L’activisme public va être le levier de cette inclinaison marchande hic et nunc. La réforme s’appuie sur un État interventionniste qui prend le pouvoir sur la régulation du système de santé et le transfère des partenaires sociaux à une technostructure ou une « démocratie des élites ». L’État ne fait pas qu’introduire des ressorts beveridgiens dans un système bismarckien [3]. Il installe un marché que l’on peut repérer notamment dans le recours aux valeurs de la concurrence.

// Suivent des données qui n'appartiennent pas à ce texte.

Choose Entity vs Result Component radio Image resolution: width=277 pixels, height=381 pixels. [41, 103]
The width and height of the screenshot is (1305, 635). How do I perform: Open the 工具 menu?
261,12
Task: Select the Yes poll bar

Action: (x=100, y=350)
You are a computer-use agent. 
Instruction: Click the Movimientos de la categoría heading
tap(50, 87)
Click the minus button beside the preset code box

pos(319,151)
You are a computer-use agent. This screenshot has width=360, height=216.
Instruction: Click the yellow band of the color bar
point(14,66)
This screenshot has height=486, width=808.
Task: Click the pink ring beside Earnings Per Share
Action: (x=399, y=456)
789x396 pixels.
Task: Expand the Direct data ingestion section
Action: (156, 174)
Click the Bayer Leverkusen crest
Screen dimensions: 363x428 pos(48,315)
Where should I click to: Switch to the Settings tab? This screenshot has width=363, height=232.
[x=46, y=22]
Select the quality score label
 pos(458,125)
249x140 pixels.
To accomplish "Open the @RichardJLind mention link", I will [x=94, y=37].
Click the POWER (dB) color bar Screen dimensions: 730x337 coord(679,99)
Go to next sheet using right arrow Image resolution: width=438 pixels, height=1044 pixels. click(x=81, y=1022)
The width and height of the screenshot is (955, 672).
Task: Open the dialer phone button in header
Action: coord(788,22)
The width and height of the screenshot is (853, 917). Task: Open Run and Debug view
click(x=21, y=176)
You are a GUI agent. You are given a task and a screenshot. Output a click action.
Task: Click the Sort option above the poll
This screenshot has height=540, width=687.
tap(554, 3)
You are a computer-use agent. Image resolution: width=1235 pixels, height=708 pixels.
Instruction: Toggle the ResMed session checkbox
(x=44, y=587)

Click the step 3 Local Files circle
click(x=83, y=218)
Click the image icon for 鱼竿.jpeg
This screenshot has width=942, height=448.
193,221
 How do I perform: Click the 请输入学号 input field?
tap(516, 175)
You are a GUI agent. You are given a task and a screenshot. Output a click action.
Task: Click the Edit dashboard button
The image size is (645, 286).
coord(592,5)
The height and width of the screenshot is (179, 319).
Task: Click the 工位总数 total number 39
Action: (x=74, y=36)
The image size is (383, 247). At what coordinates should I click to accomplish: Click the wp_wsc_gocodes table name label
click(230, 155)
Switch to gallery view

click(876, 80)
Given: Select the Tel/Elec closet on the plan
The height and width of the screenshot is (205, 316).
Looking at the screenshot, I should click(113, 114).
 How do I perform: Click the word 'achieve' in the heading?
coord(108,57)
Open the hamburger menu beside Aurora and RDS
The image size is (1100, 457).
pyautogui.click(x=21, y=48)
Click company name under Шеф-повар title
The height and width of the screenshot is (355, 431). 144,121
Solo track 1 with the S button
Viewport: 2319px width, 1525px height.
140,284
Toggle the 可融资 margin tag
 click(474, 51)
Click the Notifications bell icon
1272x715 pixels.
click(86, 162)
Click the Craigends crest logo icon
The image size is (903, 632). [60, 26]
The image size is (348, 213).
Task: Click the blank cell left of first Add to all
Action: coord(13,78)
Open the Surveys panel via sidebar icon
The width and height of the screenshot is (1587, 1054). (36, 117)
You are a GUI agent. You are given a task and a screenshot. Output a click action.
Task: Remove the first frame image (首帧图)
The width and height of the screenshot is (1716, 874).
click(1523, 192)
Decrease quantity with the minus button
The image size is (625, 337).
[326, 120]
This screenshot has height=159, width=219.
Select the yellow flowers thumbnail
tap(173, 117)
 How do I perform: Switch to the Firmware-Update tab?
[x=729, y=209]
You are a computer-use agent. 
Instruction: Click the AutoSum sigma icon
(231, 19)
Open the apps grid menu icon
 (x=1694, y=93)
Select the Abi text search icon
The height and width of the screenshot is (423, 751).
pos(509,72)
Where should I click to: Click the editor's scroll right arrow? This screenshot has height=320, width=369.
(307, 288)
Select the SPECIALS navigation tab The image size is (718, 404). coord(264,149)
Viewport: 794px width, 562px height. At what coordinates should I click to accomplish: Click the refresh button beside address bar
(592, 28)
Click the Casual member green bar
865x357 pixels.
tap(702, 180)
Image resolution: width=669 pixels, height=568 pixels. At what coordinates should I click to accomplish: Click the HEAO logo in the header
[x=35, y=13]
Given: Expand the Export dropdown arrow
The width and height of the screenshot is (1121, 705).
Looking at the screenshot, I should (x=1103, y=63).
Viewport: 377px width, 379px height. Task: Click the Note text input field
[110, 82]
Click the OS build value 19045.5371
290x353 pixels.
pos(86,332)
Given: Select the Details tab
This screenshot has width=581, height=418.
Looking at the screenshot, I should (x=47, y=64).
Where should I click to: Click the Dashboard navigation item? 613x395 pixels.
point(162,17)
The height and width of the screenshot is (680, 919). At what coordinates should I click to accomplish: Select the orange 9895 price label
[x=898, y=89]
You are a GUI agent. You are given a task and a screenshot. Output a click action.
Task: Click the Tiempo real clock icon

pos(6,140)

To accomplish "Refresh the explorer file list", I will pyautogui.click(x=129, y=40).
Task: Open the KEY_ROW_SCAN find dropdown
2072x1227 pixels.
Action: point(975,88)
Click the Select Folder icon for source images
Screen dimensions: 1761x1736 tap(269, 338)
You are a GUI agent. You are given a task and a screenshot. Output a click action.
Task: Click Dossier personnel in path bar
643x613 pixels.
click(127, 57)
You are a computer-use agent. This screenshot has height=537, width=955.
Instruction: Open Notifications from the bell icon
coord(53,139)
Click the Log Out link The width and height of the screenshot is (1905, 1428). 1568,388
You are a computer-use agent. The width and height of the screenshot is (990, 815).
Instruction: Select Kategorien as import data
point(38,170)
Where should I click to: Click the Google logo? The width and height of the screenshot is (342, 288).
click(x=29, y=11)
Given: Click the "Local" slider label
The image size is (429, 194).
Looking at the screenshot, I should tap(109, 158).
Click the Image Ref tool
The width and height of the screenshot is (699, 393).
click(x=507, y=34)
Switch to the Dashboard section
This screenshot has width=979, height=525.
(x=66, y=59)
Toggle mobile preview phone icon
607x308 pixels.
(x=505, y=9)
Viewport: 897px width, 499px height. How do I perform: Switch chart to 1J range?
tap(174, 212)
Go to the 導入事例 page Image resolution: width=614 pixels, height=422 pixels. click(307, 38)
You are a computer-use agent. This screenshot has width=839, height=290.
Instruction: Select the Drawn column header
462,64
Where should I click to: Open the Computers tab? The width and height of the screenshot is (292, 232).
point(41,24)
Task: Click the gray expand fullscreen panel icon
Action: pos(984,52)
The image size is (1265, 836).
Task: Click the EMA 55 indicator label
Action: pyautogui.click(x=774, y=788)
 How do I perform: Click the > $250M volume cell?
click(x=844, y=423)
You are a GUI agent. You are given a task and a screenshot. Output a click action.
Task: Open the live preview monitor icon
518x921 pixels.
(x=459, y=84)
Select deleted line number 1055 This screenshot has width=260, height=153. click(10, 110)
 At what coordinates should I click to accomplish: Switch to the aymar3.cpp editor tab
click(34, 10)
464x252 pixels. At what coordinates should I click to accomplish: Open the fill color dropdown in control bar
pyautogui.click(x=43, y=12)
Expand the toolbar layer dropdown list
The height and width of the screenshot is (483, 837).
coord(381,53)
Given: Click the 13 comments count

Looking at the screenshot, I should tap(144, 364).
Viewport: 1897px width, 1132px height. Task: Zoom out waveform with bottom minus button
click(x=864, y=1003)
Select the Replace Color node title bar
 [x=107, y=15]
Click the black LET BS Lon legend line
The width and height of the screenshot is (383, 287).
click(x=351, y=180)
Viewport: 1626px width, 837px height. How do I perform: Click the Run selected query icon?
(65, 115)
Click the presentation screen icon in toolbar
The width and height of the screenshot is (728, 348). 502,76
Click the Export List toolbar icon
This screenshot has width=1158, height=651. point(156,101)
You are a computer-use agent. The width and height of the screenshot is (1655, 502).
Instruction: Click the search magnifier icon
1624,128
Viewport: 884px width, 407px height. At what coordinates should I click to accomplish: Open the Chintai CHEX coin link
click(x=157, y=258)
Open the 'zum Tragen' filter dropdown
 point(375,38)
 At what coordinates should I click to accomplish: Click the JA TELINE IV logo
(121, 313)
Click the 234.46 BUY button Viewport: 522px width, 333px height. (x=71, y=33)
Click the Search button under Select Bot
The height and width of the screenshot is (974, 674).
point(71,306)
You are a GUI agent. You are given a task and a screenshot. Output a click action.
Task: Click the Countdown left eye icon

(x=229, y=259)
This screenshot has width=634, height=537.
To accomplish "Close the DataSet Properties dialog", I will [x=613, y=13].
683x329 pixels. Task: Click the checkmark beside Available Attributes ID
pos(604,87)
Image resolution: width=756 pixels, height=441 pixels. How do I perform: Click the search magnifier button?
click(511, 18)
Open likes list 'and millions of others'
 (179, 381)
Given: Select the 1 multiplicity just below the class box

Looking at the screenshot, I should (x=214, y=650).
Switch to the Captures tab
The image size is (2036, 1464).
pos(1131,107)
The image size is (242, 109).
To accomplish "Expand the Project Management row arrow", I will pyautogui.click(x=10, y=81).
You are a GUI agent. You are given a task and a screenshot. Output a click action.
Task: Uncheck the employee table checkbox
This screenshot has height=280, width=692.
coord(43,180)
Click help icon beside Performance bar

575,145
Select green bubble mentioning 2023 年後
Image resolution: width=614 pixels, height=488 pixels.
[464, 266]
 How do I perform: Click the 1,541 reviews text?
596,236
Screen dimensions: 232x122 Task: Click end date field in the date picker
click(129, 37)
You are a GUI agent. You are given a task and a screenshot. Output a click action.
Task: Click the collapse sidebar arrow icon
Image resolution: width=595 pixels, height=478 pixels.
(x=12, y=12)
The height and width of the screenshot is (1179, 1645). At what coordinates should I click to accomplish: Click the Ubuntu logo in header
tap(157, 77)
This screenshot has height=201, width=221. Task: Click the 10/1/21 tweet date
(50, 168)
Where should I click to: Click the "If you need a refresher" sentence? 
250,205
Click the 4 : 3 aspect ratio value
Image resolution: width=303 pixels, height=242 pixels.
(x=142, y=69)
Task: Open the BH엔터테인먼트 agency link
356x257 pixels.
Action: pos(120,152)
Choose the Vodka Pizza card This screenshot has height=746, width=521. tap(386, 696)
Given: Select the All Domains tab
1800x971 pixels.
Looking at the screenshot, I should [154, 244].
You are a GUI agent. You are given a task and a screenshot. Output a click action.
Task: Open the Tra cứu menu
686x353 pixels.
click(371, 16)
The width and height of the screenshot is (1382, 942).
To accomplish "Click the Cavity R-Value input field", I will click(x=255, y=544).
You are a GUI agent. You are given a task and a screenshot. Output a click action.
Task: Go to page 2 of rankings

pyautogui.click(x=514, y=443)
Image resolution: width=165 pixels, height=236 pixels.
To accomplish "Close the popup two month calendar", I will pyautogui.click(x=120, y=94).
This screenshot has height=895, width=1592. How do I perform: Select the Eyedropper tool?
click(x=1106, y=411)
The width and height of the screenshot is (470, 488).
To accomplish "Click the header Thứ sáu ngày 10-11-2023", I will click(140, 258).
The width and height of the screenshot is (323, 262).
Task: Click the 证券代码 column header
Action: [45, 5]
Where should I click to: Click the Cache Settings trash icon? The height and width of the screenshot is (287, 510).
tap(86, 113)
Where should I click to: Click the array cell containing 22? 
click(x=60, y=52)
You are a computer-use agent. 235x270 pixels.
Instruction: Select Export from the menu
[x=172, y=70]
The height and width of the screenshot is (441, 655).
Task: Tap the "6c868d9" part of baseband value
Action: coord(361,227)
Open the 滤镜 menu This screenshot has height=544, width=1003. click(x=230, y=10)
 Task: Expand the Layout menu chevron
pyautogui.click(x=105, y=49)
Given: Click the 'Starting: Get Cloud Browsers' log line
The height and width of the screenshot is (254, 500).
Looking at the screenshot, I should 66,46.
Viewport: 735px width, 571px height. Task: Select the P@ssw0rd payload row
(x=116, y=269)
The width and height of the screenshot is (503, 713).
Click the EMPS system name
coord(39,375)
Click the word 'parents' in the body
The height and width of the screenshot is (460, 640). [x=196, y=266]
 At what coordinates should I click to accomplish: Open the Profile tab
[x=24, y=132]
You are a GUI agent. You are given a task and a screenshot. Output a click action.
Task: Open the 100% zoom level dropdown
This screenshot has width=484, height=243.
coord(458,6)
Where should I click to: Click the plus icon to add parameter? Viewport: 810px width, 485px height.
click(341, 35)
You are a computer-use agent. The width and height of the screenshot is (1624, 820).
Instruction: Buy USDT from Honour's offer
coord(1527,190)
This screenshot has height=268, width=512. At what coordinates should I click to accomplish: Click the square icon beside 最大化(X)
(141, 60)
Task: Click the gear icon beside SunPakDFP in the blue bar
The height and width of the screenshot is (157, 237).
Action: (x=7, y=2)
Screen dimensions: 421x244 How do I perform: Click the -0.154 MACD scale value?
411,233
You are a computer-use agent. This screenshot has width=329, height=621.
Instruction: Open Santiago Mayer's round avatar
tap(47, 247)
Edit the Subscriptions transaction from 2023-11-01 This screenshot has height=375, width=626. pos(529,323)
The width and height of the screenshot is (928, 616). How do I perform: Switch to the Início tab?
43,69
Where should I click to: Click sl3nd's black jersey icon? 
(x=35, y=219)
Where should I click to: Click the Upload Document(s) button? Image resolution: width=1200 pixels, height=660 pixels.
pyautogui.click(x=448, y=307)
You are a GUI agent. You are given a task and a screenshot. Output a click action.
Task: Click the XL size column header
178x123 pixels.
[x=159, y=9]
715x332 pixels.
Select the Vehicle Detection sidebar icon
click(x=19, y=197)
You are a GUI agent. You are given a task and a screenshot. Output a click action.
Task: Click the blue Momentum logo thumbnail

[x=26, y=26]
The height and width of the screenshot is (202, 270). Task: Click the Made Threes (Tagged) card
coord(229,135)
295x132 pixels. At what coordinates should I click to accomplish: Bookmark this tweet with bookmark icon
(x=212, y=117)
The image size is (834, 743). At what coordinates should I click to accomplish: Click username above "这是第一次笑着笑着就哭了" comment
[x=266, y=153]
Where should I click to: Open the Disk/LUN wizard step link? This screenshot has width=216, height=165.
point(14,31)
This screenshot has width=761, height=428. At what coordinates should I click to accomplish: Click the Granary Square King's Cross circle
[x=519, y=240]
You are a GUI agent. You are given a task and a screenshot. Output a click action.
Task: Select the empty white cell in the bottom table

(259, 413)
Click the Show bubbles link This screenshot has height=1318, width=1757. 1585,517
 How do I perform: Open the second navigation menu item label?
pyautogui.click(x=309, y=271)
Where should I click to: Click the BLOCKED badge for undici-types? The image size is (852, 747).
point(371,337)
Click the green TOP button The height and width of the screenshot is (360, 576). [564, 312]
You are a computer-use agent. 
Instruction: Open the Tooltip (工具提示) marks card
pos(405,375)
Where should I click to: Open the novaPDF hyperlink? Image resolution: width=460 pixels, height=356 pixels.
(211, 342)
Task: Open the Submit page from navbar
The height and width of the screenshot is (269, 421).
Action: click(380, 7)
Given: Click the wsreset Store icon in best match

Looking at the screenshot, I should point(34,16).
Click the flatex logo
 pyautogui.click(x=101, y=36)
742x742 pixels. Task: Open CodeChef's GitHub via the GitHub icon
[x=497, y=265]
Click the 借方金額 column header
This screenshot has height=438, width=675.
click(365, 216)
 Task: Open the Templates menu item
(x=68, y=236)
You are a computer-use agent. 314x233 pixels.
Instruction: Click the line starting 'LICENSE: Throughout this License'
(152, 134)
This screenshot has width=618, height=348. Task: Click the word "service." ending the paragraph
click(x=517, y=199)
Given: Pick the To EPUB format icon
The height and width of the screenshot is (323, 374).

La concurrence est présentée comme un moyen de contester le pouvoir médical car elle constitue une contre valeur pour la médecine libérale. Elle est prohibée par la déontologie médicale qui interdit toute forme de publicité ou de mise en compétition, jugées non-conformes à l’éthique. Le libéralisme économique, jugé vertueux, va alors être instrumentalisé pour lutter contre le libéralisme politique des médecins. Les avancées de l’idée concurrentielle sont perceptibles dans la régulation hospitalière avec la tarification à l’activité (T2A) et la concurrence par comparaison activant la logique de compétition [4]. En médecine de ville, c’est un nouveau statut pour le patient qui est requis : celui de consommateur. Ce nouveau statut cherche à traduire la notion de démocratie sanitaire dans le langage du marché. La démocratie sanitaire, qui donne au patient des droits nouveaux (comme le consentement éclairé), vise à contester le paternalisme et la domination médicale. Pour en faire l’un des véhicules de la coordination marchande, les pouvoirs publics vont développer des dispositifs sponsorisant un patient-consommateur, souverain et responsable, librement informé sur les caractéristiques de produits normalisés.

L’ordre marchand qui s’installe invite en effet le patient à mobiliser de nouvelles compétences. Il est dorénavant appelé à faire jouer la concurrence entre les médecins [5]. Le rapprochement du droit des malades du droit des consommateurs [6] crée une forme de client responsable. Cette confiance consumériste entre un prestataire et un consommateur, appliquée au cas particulier de la santé, a besoin de médiateur. Un tiers, digne de confiance, doit pouvoir dispenser des informations fiables sur la qualité des produits de santé. Les agences d’État comme la Haute autorité de santé jouent ce rôle en centralisant et certifiant une information. En effet, pour faire jouer la concurrence, le patient doit prendre sa décision « en toute connaissance de cause » Or, le consommateur de soins est un « roi » fainéant et ignorant. Il doit s’appuyer sur des groupes d’experts, constitués en « agence » qui, en rendant publique une information fiable, vont le sponsoriser. Comme un bien marchand doit pouvoir être évalué partout et être disponible à la comparaison, il est nécessaire que le patient dispose dorénavant de points de repère permettant une évaluation marchande de la qualité. Les recommandations de pratiques cliniques, les classifications des médicaments selon le service médical rendu, etc. participent à cette logique [7].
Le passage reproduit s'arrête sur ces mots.